This confirms my theory that any antipathy the British public feels towards the upper class has dwindled away to almost nothing. Following Labour’s triumph at the 1945 general election, the aristocracy became convinced that the nation had been seized by revolutionary fervour and embarked on a frantic public relations offensive. Stately homes were demolished, accents were played down and ostentatious displays of wealth became taboo. As Nancy Mitford put it in her famous essay on the subject in 1956: ‘The English lord has been nurtured on the land and is conversant with the cunning ways of the animal kingdom. He has often seen the grouse settle into the heather to rise and be shot at no more.’

Whether as a result of this strategy or not, no serious attempt to redistribute wealth has taken place since the Attlee administration. One of the most striking facts about post-war politics is that if you discount the three victories won by Tony Blair — who was about as left-wing as David Steel — Labour hasn’t won a general election since October 1974 and that barely counted. Without Blair, Labour hasn’t won a convincing majority since 1966, almost 50 years ago. The politics of envy has failed.

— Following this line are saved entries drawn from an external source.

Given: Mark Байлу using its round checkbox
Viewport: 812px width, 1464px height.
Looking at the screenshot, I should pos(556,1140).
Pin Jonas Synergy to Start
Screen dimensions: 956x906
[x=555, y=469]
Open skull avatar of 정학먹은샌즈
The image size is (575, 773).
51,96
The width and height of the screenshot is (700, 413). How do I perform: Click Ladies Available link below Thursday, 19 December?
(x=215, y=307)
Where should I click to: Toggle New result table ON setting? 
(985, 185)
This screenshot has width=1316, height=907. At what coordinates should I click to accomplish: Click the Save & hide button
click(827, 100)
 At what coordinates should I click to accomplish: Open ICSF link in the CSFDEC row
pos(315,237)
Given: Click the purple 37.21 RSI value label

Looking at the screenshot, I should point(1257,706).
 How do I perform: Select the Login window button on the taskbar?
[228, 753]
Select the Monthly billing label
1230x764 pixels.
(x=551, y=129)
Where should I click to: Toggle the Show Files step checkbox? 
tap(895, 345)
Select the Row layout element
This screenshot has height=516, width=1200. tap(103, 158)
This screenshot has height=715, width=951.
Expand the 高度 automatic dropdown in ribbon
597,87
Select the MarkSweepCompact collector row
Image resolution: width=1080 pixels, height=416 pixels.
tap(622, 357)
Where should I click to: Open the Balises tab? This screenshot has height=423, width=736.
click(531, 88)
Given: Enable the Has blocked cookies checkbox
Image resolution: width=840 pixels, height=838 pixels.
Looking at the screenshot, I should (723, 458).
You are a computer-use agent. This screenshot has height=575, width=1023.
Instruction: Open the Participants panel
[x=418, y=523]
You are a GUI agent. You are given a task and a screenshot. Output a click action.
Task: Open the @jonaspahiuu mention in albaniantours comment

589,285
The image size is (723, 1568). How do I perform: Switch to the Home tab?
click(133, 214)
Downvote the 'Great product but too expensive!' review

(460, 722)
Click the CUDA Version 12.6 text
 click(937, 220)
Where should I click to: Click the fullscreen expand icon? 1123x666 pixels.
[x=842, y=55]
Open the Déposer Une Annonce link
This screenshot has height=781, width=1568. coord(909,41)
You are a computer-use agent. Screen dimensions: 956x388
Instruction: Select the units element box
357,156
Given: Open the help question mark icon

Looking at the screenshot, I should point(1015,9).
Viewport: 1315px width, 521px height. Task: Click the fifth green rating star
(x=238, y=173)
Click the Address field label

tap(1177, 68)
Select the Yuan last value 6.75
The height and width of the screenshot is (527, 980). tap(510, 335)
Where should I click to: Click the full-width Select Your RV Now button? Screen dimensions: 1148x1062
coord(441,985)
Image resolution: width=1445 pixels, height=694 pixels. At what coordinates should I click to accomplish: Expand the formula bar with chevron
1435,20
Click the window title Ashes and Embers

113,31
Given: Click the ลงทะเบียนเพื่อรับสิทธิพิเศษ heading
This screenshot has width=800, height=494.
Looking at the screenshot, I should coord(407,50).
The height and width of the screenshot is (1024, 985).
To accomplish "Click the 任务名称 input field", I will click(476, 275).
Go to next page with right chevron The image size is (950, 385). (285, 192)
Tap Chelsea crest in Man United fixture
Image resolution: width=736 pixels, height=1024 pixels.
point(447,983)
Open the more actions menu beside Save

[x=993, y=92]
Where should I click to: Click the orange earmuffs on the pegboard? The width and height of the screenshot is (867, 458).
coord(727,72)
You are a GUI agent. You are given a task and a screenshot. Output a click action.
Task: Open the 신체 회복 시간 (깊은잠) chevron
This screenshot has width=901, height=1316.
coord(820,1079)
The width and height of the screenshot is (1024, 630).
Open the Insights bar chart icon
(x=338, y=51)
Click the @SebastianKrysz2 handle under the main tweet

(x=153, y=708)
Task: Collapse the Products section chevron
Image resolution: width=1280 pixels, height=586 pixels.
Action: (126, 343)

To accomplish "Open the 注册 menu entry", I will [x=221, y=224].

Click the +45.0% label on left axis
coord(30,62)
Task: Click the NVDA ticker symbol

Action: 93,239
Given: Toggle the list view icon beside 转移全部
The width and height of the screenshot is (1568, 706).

To be fair, even the Tory party, which prides itself on understanding how to win and retain power, took a while to wake up to this. After Alec Douglas-Home failed to win in 1964, it concluded that the party should never again be led by a toff and the next three leaders seemed to vindicate that decision with varying degrees of success. But after three consecutive losses in 1997, 2001 and 2005, it was forced to re-evaluate this policy and put another Old Etonian in charge. Exactly 10 years later, David Cameron has proved to be one of the most successful leaders in the party’s history.

Some might argue that Cameron has only triumphed by toning down his privileged status — resigning from Whites in 2008, for instance – but such efforts have always been half-hearted. There’s a telling moment in Dan Hodges’ excellent new book about the general election, One Minute to Ten, when Cameron deliberates about whether to appoint Chris Lockwood as deputy head of his policy unit. He’s an old friend from a similar background and, at this point in the story, Cameron is under pressure to broaden his team. But he decided to appoint Lockwood anyway. ‘These were the sort of people David Cameron wanted in his inner circle,’ writes Hodges. ‘Not just people he could rely on. Or even people whose judgment he could trust. He wanted people he knew. People he could look into. People like him, in fact.’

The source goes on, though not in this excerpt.